Dataset entries
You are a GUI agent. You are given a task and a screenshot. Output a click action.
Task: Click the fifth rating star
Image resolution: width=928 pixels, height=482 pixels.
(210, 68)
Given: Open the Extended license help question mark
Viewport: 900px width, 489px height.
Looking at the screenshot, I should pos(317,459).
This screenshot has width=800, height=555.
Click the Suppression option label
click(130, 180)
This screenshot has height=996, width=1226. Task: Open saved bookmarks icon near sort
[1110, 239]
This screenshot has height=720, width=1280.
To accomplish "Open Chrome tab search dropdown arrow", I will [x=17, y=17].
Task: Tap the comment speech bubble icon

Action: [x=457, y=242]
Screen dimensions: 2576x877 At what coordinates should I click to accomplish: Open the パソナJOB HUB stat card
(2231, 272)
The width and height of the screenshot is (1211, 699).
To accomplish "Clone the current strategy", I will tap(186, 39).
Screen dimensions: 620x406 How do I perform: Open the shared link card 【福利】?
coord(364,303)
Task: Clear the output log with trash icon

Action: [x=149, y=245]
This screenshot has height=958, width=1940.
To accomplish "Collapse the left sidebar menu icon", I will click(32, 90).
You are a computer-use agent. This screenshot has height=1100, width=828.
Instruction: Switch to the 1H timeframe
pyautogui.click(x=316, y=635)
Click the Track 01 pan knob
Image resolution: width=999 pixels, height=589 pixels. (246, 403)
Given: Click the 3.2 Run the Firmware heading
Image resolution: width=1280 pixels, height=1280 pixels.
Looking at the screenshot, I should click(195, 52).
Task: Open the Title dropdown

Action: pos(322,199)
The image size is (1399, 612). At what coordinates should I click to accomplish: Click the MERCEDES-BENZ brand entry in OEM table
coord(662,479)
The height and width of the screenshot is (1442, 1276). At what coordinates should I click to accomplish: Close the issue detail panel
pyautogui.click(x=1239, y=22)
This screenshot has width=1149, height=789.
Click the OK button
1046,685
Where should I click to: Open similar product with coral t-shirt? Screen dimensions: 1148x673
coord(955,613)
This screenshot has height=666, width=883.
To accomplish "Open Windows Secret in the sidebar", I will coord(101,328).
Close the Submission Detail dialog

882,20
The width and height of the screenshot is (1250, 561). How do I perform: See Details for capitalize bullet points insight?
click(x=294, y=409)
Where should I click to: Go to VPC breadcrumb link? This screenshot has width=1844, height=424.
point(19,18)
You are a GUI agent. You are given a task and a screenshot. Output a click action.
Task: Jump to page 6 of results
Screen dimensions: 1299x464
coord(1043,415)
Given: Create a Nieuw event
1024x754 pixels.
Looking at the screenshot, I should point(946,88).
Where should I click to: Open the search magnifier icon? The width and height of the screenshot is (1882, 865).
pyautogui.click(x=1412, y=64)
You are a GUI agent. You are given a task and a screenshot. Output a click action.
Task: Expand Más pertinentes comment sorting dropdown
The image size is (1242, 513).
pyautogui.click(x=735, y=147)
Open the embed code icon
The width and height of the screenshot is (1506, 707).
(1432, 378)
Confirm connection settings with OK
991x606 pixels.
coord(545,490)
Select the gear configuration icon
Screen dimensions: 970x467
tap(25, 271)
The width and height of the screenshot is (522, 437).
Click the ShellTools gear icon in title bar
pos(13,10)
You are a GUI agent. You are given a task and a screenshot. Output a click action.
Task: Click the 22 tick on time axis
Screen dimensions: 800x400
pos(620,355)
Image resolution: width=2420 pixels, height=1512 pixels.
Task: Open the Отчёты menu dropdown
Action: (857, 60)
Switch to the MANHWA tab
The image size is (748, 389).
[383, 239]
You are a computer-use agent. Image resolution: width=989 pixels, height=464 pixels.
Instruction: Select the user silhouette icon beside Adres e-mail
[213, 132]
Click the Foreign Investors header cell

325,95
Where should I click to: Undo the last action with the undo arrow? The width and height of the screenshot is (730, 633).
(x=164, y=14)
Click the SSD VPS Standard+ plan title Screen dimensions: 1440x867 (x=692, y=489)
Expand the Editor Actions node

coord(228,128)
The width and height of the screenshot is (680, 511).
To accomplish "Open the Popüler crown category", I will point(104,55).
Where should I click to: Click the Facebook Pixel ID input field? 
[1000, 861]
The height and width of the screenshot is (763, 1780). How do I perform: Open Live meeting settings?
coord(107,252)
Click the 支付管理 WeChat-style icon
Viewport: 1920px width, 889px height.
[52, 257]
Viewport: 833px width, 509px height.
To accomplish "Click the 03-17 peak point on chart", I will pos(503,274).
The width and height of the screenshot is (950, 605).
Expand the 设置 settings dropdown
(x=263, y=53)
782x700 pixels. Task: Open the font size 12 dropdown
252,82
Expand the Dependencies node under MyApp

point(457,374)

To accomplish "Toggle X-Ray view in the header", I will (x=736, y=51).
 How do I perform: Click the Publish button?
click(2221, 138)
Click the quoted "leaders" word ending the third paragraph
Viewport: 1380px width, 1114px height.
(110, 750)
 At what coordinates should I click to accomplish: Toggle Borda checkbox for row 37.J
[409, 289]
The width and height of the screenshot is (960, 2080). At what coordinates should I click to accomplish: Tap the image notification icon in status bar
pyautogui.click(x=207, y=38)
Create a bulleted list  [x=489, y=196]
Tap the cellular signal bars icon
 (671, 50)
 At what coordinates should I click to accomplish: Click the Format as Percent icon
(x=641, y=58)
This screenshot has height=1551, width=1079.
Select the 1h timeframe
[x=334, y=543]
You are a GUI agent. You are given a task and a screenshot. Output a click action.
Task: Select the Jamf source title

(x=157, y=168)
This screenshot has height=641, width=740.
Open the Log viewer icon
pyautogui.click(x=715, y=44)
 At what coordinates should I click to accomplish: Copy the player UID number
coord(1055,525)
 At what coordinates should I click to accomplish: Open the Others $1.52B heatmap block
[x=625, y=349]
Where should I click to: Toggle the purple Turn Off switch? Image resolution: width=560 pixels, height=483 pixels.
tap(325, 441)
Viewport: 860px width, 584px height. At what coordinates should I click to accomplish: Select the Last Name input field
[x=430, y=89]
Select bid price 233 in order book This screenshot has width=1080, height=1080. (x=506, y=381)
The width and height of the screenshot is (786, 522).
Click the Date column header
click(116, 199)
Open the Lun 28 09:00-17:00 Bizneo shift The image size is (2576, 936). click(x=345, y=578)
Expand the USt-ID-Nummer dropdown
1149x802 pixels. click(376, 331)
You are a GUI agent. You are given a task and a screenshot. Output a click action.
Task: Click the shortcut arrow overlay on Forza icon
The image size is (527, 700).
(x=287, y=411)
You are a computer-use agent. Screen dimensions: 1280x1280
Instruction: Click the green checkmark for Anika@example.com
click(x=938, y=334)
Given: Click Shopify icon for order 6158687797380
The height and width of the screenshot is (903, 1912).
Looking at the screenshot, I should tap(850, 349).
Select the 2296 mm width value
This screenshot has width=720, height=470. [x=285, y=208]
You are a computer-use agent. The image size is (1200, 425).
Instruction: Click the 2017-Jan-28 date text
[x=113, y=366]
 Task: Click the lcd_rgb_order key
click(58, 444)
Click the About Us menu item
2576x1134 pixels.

Required work: Every entry above should be returned exactly as written.

Result for this task:
You are a GUI agent. You are given a task and a screenshot. Output a click action.
Task: Click the fifth rating star
Image resolution: width=928 pixels, height=482 pixels.
(210, 68)
Given: Open the Extended license help question mark
Viewport: 900px width, 489px height.
Looking at the screenshot, I should pos(317,459).
This screenshot has width=800, height=555.
Click the Suppression option label
click(130, 180)
This screenshot has height=996, width=1226. Task: Open saved bookmarks icon near sort
[1110, 239]
This screenshot has height=720, width=1280.
To accomplish "Open Chrome tab search dropdown arrow", I will [x=17, y=17].
Task: Tap the comment speech bubble icon

Action: [x=457, y=242]
Screen dimensions: 2576x877 At what coordinates should I click to accomplish: Open the パソナJOB HUB stat card
(2231, 272)
The width and height of the screenshot is (1211, 699).
To accomplish "Clone the current strategy", I will tap(186, 39).
Screen dimensions: 620x406 How do I perform: Open the shared link card 【福利】?
coord(364,303)
Task: Clear the output log with trash icon

Action: [x=149, y=245]
This screenshot has height=958, width=1940.
To accomplish "Collapse the left sidebar menu icon", I will click(32, 90).
You are a computer-use agent. This screenshot has height=1100, width=828.
Instruction: Switch to the 1H timeframe
pyautogui.click(x=316, y=635)
Click the Track 01 pan knob
Image resolution: width=999 pixels, height=589 pixels. (246, 403)
Given: Click the 3.2 Run the Firmware heading
Image resolution: width=1280 pixels, height=1280 pixels.
Looking at the screenshot, I should click(195, 52).
Task: Open the Title dropdown

Action: pos(322,199)
The image size is (1399, 612). At what coordinates should I click to accomplish: Click the MERCEDES-BENZ brand entry in OEM table
coord(662,479)
The height and width of the screenshot is (1442, 1276). At what coordinates should I click to accomplish: Close the issue detail panel
pyautogui.click(x=1239, y=22)
This screenshot has width=1149, height=789.
Click the OK button
1046,685
Where should I click to: Open similar product with coral t-shirt? Screen dimensions: 1148x673
coord(955,613)
This screenshot has height=666, width=883.
To accomplish "Open Windows Secret in the sidebar", I will coord(101,328).
Close the Submission Detail dialog

882,20
The width and height of the screenshot is (1250, 561). How do I perform: See Details for capitalize bullet points insight?
click(x=294, y=409)
Where should I click to: Go to VPC breadcrumb link? This screenshot has width=1844, height=424.
point(19,18)
You are a GUI agent. You are given a task and a screenshot. Output a click action.
Task: Jump to page 6 of results
Screen dimensions: 1299x464
coord(1043,415)
Given: Create a Nieuw event
1024x754 pixels.
Looking at the screenshot, I should point(946,88).
Where should I click to: Open the search magnifier icon? The width and height of the screenshot is (1882, 865).
pyautogui.click(x=1412, y=64)
You are a GUI agent. You are given a task and a screenshot. Output a click action.
Task: Expand Más pertinentes comment sorting dropdown
The image size is (1242, 513).
pyautogui.click(x=735, y=147)
Open the embed code icon
The width and height of the screenshot is (1506, 707).
(1432, 378)
Confirm connection settings with OK
991x606 pixels.
coord(545,490)
Select the gear configuration icon
Screen dimensions: 970x467
tap(25, 271)
The width and height of the screenshot is (522, 437).
Click the ShellTools gear icon in title bar
pos(13,10)
You are a GUI agent. You are given a task and a screenshot. Output a click action.
Task: Click the 22 tick on time axis
Screen dimensions: 800x400
pos(620,355)
Image resolution: width=2420 pixels, height=1512 pixels.
Task: Open the Отчёты menu dropdown
Action: (857, 60)
Switch to the MANHWA tab
The image size is (748, 389).
[383, 239]
You are a computer-use agent. Image resolution: width=989 pixels, height=464 pixels.
Instruction: Select the user silhouette icon beside Adres e-mail
[213, 132]
Click the Foreign Investors header cell

325,95
Where should I click to: Undo the last action with the undo arrow? The width and height of the screenshot is (730, 633).
(x=164, y=14)
Click the SSD VPS Standard+ plan title Screen dimensions: 1440x867 (x=692, y=489)
Expand the Editor Actions node

coord(228,128)
The width and height of the screenshot is (680, 511).
To accomplish "Open the Popüler crown category", I will point(104,55).
Where should I click to: Click the Facebook Pixel ID input field? 
[1000, 861]
The height and width of the screenshot is (763, 1780). How do I perform: Open Live meeting settings?
coord(107,252)
Click the 支付管理 WeChat-style icon
Viewport: 1920px width, 889px height.
[52, 257]
Viewport: 833px width, 509px height.
To accomplish "Click the 03-17 peak point on chart", I will pos(503,274).
The width and height of the screenshot is (950, 605).
Expand the 设置 settings dropdown
(x=263, y=53)
782x700 pixels. Task: Open the font size 12 dropdown
252,82
Expand the Dependencies node under MyApp

point(457,374)

To accomplish "Toggle X-Ray view in the header", I will (x=736, y=51).
 How do I perform: Click the Publish button?
click(2221, 138)
Click the quoted "leaders" word ending the third paragraph
Viewport: 1380px width, 1114px height.
(110, 750)
 At what coordinates should I click to accomplish: Toggle Borda checkbox for row 37.J
[409, 289]
The width and height of the screenshot is (960, 2080). At what coordinates should I click to accomplish: Tap the image notification icon in status bar
pyautogui.click(x=207, y=38)
Create a bulleted list  [x=489, y=196]
Tap the cellular signal bars icon
 (671, 50)
 At what coordinates should I click to accomplish: Click the Format as Percent icon
(x=641, y=58)
This screenshot has height=1551, width=1079.
Select the 1h timeframe
[x=334, y=543]
You are a GUI agent. You are given a task and a screenshot. Output a click action.
Task: Select the Jamf source title

(x=157, y=168)
This screenshot has height=641, width=740.
Open the Log viewer icon
pyautogui.click(x=715, y=44)
 At what coordinates should I click to accomplish: Copy the player UID number
coord(1055,525)
 At what coordinates should I click to accomplish: Open the Others $1.52B heatmap block
[x=625, y=349]
Where should I click to: Toggle the purple Turn Off switch? Image resolution: width=560 pixels, height=483 pixels.
tap(325, 441)
Viewport: 860px width, 584px height. At what coordinates should I click to accomplish: Select the Last Name input field
[x=430, y=89]
Select bid price 233 in order book This screenshot has width=1080, height=1080. (x=506, y=381)
The width and height of the screenshot is (786, 522).
Click the Date column header
click(116, 199)
Open the Lun 28 09:00-17:00 Bizneo shift The image size is (2576, 936). click(x=345, y=578)
Expand the USt-ID-Nummer dropdown
1149x802 pixels. click(376, 331)
You are a GUI agent. You are given a task and a screenshot. Output a click action.
Task: Click the shortcut arrow overlay on Forza icon
The image size is (527, 700).
(x=287, y=411)
You are a computer-use agent. Screen dimensions: 1280x1280
Instruction: Click the green checkmark for Anika@example.com
click(x=938, y=334)
Given: Click Shopify icon for order 6158687797380
The height and width of the screenshot is (903, 1912).
Looking at the screenshot, I should tap(850, 349).
Select the 2296 mm width value
This screenshot has width=720, height=470. [x=285, y=208]
You are a computer-use agent. The image size is (1200, 425).
Instruction: Click the 2017-Jan-28 date text
[x=113, y=366]
 Task: Click the lcd_rgb_order key
click(58, 444)
Click the About Us menu item
2576x1134 pixels.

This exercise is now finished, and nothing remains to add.